March 17, 2017
By Steven Poindexter
Michigan Sugarbeet growers experienced the lowest sugar content since 1986 (Figure 1). Multiple factors are involved when it comes to a sugarbeet plant producing and storing sugar. Research has found that maximizing beet quality (percent sugar) and recoverable sugar per acre (RWSA) involves more than a dozen controllable factors.
To complicate matters, uncontrollable factors also cause beets to react to differing environmental situations each year. These include rainfall, temperature, length of growing season and disease inoculum level. The interaction of all of these factors will result in varying degrees of impact on yield and quality.
Michigan was not alone in 2016; other sugarbeet growing areas in the Midwest also experienced a significant slide in sugarbeet quality. In Michigan Sugar’s official variety trials where leafspot was well controlled, sugar content was also lower than normal. The same is true in the Michigan State University Extension Sugarbeet Advancement variety trials this year. This is an indication that environment played a big factor along with leafspot disease levels.
High levels of Cercospora
There is no doubt that leafspot issues in 2015 and again in 2016 played a large role in reduced quality. Many of our most popular varieties are fairly susceptible to Cercospora leafspot.

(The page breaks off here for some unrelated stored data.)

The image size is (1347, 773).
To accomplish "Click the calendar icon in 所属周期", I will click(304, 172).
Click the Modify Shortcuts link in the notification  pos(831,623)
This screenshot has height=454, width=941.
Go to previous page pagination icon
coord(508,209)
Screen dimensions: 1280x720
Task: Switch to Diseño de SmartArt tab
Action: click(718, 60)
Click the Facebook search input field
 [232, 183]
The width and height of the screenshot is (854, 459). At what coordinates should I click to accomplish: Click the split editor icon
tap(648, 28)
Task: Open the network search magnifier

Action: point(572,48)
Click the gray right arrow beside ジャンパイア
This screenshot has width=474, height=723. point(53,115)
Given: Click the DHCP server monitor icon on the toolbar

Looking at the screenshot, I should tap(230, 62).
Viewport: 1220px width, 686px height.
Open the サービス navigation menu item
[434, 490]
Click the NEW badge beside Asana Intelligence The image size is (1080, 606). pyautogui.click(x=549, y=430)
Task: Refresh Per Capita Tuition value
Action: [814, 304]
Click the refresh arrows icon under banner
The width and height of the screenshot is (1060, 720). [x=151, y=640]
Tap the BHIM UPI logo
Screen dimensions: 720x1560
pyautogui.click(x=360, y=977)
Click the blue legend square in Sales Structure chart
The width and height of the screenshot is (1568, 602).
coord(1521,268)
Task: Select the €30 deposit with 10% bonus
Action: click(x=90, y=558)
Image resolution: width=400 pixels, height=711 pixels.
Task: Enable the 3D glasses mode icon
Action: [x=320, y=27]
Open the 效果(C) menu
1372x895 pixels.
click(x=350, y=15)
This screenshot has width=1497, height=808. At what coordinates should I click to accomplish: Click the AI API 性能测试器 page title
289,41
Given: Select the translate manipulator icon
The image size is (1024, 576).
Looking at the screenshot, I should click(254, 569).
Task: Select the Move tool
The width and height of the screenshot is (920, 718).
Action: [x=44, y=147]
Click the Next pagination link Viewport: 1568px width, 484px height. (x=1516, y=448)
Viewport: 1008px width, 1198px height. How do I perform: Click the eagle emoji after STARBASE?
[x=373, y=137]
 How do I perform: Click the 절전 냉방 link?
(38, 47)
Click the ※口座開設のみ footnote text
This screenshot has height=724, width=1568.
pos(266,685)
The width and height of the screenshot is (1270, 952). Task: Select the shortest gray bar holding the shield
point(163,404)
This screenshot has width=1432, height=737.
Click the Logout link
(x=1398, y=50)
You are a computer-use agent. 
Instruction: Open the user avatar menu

Going into the 2016 growing season, Cercospora inoculum levels were very high from the 2015 infestation. After the first week in August, rainfall occurred weekly causing disease severity values (DSVs) on BEETcast weather stations to increase daily at a high rate for several weeks. In addition to high levels of Cercospora, prolonged wet leaves are the perfect environment for other leaf diseases including Alternaria and bacterial leafspot, which generally have not been significant in the past. Even though growers were aggressive in fungicide applications, leafspot diseases were able to get a foothold resulting in many fields being defoliated. Extensive research has found that early defoliation can significantly reduce tonnage and sugar content up to 2%.
Environmental conditions in the 2016 growing season were also not normal. Early-season drought conditions coupled with a warm extended fall also had a significant role in lower sugars. Sugar storage to the roots is stimulated in the plant as temperatures cool during the fall. Extended periods with cold nights and sunny cooler days provide the best conditions for sugar storage. The combination of cold temperatures coupled with nitrogen depletion in the soil also reduces the stimulus for plants to continue to grow.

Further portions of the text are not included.